(Entries on finding words and elements)
========

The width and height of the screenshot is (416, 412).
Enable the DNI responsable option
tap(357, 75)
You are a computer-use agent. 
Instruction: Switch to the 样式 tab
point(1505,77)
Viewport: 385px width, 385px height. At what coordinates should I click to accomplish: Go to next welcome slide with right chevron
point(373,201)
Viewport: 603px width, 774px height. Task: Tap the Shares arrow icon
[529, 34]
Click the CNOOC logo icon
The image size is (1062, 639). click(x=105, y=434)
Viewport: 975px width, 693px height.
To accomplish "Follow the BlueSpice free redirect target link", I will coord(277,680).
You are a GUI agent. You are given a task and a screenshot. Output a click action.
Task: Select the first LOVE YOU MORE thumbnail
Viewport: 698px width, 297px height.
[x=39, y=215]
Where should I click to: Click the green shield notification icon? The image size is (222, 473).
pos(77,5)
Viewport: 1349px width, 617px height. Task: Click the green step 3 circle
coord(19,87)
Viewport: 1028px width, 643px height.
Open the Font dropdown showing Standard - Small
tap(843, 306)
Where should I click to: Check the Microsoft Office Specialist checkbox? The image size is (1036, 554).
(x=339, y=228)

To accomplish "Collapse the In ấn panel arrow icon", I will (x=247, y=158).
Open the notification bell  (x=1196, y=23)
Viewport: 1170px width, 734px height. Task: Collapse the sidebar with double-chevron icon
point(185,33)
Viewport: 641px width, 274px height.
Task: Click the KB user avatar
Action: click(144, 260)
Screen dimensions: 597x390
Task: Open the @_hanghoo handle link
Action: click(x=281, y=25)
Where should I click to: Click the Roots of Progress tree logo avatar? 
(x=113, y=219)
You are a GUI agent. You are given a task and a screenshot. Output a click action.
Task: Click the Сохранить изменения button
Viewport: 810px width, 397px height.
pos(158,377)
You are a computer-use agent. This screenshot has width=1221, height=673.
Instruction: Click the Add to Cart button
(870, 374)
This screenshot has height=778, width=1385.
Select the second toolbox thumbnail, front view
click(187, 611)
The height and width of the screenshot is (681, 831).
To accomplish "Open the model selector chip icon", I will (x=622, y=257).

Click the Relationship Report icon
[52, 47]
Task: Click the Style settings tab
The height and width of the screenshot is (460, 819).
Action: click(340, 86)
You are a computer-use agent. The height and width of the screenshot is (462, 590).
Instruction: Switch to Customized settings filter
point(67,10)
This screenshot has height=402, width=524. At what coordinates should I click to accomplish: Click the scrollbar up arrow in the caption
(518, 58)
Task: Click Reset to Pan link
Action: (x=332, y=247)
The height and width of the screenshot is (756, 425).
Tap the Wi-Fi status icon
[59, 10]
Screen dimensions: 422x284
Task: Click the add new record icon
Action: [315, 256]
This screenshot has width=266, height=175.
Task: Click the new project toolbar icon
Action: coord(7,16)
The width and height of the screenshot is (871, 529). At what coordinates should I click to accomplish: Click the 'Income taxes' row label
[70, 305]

========

Exercise prompt - Switch every "Instruction" in the records above to "Command" and write out all the records again with nothing else changed.

Complete output -
The width and height of the screenshot is (416, 412).
Enable the DNI responsable option
tap(357, 75)
You are a computer-use agent. 
Command: Switch to the 样式 tab
point(1505,77)
Viewport: 385px width, 385px height. At what coordinates should I click to accomplish: Go to next welcome slide with right chevron
point(373,201)
Viewport: 603px width, 774px height. Task: Tap the Shares arrow icon
[529, 34]
Click the CNOOC logo icon
The image size is (1062, 639). click(x=105, y=434)
Viewport: 975px width, 693px height.
To accomplish "Follow the BlueSpice free redirect target link", I will coord(277,680).
You are a GUI agent. You are given a task and a screenshot. Output a click action.
Task: Select the first LOVE YOU MORE thumbnail
Viewport: 698px width, 297px height.
[x=39, y=215]
Where should I click to: Click the green shield notification icon? The image size is (222, 473).
pos(77,5)
Viewport: 1349px width, 617px height. Task: Click the green step 3 circle
coord(19,87)
Viewport: 1028px width, 643px height.
Open the Font dropdown showing Standard - Small
tap(843, 306)
Where should I click to: Check the Microsoft Office Specialist checkbox? The image size is (1036, 554).
(x=339, y=228)

To accomplish "Collapse the In ấn panel arrow icon", I will (x=247, y=158).
Open the notification bell  (x=1196, y=23)
Viewport: 1170px width, 734px height. Task: Collapse the sidebar with double-chevron icon
point(185,33)
Viewport: 641px width, 274px height.
Task: Click the KB user avatar
Action: click(144, 260)
Screen dimensions: 597x390
Task: Open the @_hanghoo handle link
Action: click(x=281, y=25)
Where should I click to: Click the Roots of Progress tree logo avatar? 
(x=113, y=219)
You are a GUI agent. You are given a task and a screenshot. Output a click action.
Task: Click the Сохранить изменения button
Viewport: 810px width, 397px height.
pos(158,377)
You are a computer-use agent. This screenshot has width=1221, height=673.
Command: Click the Add to Cart button
(870, 374)
This screenshot has height=778, width=1385.
Select the second toolbox thumbnail, front view
click(187, 611)
The height and width of the screenshot is (681, 831).
To accomplish "Open the model selector chip icon", I will (x=622, y=257).

Click the Relationship Report icon
[52, 47]
Task: Click the Style settings tab
The height and width of the screenshot is (460, 819).
Action: click(340, 86)
You are a computer-use agent. The height and width of the screenshot is (462, 590).
Command: Switch to Customized settings filter
point(67,10)
This screenshot has height=402, width=524. At what coordinates should I click to accomplish: Click the scrollbar up arrow in the caption
(518, 58)
Task: Click Reset to Pan link
Action: (x=332, y=247)
The height and width of the screenshot is (756, 425).
Tap the Wi-Fi status icon
[59, 10]
Screen dimensions: 422x284
Task: Click the add new record icon
Action: [315, 256]
This screenshot has width=266, height=175.
Task: Click the new project toolbar icon
Action: coord(7,16)
The width and height of the screenshot is (871, 529). At what coordinates should I click to accomplish: Click the 'Income taxes' row label
[70, 305]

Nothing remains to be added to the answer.